Pengembangan Aplikasi Mobile Android untuk Deteksi Otomatis Mata Katarak Menggunakan CNN dan Tensorflow

Authors

  • Chotibul Umam Wiranda Universitas Mataram
  • Paniran Paniran Universitas Mataram

DOI:

https://doi.org/10.59581/jkts-widyakarya.v2i3.3722

Keywords:

Mata Katarak, Convolutional Neural Network, Deep Learning, Tensorflow, Android

Abstract

The development of an Android mobile application for automatic cataract detection using Convolutional Neural Network (CNN) and TensorFlow has been conducted. The aim of this research is to provide an easily accessible solution for the public to detect cataracts early, thereby reducing the negative impact of this eye condition. The CNN method is utilized to recognize cataract patterns through image data, with TensorFlow serving as the primary development platform.
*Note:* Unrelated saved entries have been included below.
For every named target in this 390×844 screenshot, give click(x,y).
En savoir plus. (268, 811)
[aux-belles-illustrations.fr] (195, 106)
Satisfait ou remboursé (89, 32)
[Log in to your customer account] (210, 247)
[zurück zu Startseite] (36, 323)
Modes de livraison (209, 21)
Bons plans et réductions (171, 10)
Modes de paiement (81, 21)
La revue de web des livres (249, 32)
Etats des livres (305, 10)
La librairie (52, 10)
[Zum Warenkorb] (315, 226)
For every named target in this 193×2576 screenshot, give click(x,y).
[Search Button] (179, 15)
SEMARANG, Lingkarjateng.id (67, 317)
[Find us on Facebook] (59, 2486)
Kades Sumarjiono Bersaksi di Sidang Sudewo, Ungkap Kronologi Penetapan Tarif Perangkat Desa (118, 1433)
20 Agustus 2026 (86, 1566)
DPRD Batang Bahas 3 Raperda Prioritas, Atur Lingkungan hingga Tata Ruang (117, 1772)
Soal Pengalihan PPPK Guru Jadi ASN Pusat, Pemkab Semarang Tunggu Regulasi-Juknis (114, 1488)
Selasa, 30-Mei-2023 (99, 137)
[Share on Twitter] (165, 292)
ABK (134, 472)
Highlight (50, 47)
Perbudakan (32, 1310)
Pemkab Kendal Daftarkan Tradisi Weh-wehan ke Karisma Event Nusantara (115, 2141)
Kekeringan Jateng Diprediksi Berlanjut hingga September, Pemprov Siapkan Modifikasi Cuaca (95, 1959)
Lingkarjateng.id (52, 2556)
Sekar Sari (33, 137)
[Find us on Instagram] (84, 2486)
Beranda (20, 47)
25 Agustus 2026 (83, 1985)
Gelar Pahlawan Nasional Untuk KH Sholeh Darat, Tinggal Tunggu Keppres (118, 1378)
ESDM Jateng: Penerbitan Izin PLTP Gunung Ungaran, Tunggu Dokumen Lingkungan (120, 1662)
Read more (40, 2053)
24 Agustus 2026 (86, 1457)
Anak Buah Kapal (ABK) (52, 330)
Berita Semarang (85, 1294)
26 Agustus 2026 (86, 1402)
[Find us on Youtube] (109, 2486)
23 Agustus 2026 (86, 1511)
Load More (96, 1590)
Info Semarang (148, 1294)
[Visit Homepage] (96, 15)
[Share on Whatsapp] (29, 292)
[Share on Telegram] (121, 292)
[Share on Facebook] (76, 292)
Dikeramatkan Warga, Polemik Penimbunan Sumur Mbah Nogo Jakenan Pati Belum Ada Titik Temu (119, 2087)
Preprocessing steps and data processing are implemented to enhance the detection accuracy and address variations in eye images. Evaluation indicates that the application is capable of detecting cataracts with satisfactory accuracy, making it a potential tool for cataract prevention and early management. In conclusion, this application enables rapid and efficient cataract detection, improving the accessibility of eye care and contributing to enhancing overall quality of life for communities by providing early intervention and treatment options.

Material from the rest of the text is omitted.